• WORK REQUEST: Transcribe the data below verbatim from the line with "[Chí Phèo trong" to the line with "[CỎ BỐN LÁ Chăm sóc Hỗ trợ] (246, 2238)". Include both of those lines.

• MATERIAL FOR THE TASK:
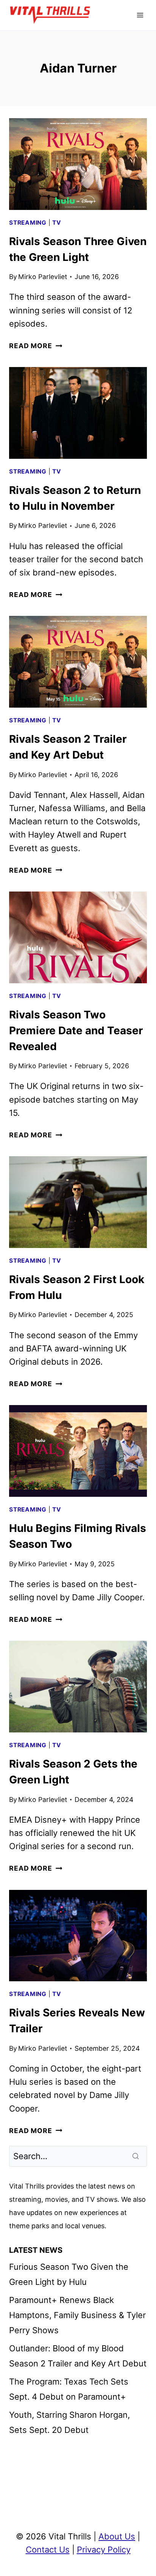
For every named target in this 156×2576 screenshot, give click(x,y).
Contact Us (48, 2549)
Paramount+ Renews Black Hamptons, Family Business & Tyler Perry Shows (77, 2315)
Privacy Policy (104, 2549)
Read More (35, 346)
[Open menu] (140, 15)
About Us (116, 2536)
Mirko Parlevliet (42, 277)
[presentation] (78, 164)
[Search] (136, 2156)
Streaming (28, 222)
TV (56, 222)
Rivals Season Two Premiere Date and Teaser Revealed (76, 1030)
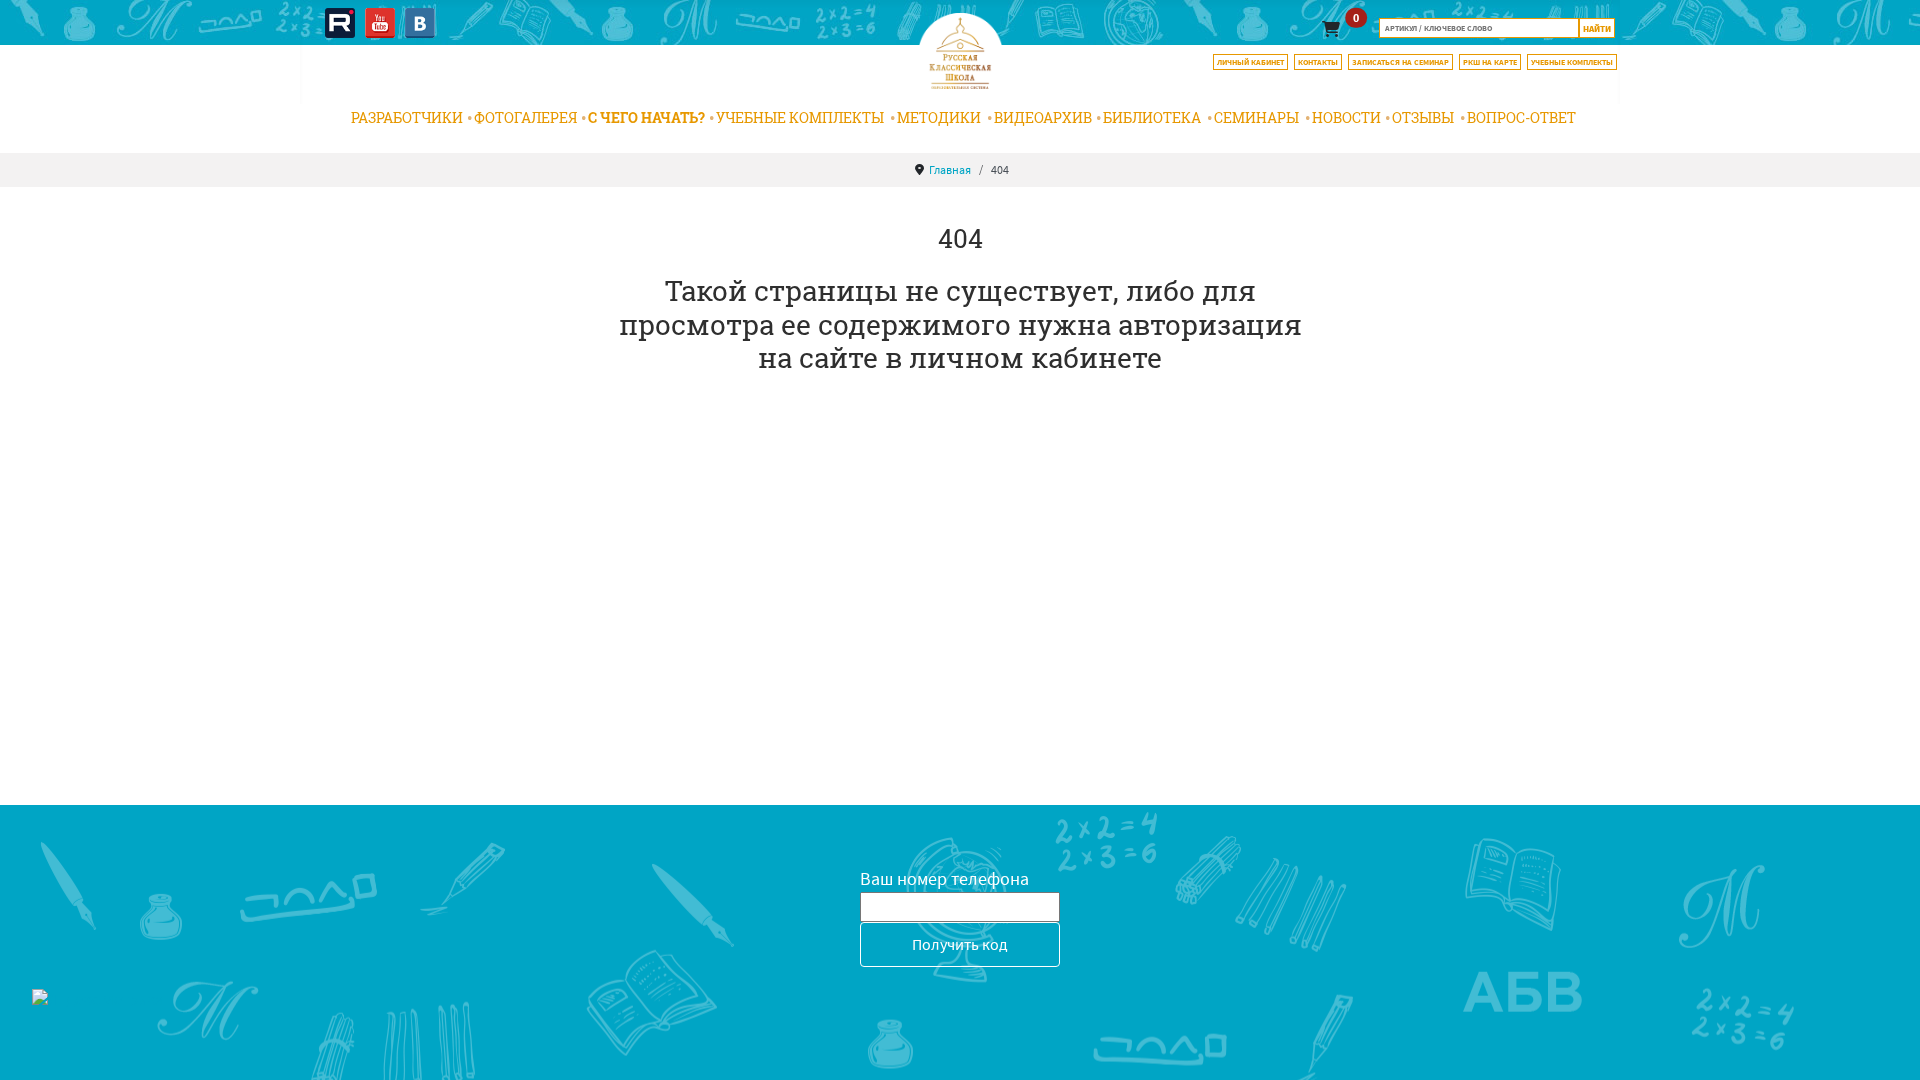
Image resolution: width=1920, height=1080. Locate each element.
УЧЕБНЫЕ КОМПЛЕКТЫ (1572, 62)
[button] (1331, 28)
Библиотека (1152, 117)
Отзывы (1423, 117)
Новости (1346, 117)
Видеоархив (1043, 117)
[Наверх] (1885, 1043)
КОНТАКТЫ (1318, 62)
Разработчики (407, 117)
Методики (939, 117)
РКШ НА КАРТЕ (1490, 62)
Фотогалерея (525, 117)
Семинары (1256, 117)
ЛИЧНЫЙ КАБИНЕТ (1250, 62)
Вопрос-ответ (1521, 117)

...

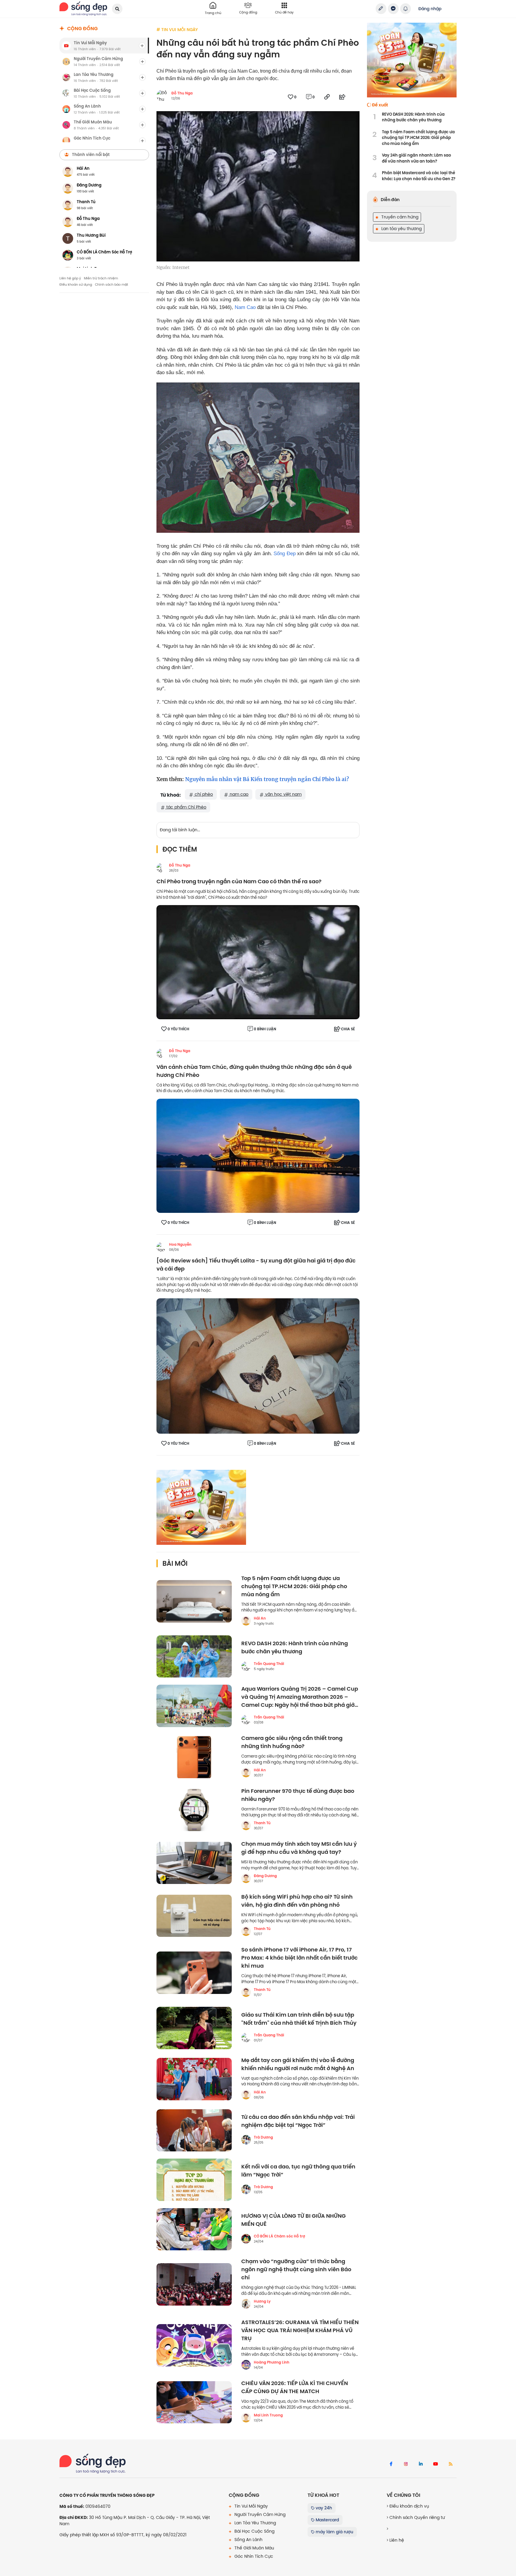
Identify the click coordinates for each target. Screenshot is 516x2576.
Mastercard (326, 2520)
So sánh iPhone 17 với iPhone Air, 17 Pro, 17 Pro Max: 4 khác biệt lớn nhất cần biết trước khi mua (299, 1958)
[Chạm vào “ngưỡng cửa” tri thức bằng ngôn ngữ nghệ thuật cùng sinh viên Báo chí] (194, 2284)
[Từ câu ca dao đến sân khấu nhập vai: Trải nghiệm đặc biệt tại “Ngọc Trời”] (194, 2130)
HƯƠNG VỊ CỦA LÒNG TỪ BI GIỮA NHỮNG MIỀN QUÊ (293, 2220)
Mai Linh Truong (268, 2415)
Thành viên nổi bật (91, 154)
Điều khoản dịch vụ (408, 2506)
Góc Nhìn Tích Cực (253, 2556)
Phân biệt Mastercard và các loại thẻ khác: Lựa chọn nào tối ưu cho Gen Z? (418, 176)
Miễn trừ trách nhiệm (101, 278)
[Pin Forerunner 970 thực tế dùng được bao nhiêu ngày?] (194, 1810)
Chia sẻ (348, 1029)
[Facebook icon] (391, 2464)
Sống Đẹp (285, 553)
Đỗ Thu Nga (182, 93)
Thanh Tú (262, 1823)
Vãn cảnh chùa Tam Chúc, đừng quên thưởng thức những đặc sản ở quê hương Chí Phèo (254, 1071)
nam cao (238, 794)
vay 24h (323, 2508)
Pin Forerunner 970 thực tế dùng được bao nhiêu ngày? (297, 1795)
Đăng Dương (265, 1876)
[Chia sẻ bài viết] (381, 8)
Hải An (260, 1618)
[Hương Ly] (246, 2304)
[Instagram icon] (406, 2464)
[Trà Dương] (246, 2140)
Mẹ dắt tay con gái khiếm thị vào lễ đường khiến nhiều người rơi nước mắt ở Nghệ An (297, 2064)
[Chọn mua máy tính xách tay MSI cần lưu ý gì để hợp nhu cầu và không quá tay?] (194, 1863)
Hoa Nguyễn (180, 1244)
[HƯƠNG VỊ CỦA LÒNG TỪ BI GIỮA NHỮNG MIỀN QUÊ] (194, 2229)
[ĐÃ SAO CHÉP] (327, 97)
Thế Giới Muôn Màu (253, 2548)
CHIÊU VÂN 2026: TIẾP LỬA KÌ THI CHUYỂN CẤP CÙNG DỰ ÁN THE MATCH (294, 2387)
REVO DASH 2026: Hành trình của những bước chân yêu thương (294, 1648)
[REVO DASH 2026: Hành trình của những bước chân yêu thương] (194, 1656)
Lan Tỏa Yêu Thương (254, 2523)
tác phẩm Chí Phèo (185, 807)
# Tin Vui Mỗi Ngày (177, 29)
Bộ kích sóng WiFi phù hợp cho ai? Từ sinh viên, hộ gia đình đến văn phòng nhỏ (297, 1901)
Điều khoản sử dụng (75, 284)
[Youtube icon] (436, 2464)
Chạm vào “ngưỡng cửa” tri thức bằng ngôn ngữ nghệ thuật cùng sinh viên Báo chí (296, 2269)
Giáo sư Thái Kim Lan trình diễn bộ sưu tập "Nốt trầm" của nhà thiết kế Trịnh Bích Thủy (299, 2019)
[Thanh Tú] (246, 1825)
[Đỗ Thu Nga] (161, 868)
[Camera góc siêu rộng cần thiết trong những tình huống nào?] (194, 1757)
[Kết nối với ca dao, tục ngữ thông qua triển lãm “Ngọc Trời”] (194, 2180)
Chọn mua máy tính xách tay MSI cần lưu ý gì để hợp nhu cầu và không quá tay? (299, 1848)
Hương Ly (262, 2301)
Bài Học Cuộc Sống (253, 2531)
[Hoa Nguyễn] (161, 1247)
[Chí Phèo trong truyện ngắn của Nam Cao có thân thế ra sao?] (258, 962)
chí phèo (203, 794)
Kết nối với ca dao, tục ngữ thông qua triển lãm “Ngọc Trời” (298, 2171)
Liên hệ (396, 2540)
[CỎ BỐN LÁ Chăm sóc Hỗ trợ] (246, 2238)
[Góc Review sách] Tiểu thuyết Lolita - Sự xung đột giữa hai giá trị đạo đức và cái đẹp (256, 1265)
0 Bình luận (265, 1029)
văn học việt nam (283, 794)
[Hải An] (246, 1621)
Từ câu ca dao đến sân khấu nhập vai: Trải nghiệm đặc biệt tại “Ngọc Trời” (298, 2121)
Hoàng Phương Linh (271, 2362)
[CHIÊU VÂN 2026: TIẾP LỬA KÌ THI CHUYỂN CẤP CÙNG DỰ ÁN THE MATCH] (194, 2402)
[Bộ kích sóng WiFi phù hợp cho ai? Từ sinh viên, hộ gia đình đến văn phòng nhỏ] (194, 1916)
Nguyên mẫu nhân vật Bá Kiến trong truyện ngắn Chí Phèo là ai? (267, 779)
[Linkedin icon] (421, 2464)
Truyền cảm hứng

• ANSWER TO THIS TASK:
[Chí Phèo trong truyện ngắn của Nam Cao có thân thế ra sao?] (258, 962)
chí phèo (203, 794)
Kết nối với ca dao, tục ngữ thông qua triển lãm “Ngọc Trời” (298, 2171)
Liên hệ (396, 2540)
[CỎ BỐN LÁ Chăm sóc Hỗ trợ] (246, 2238)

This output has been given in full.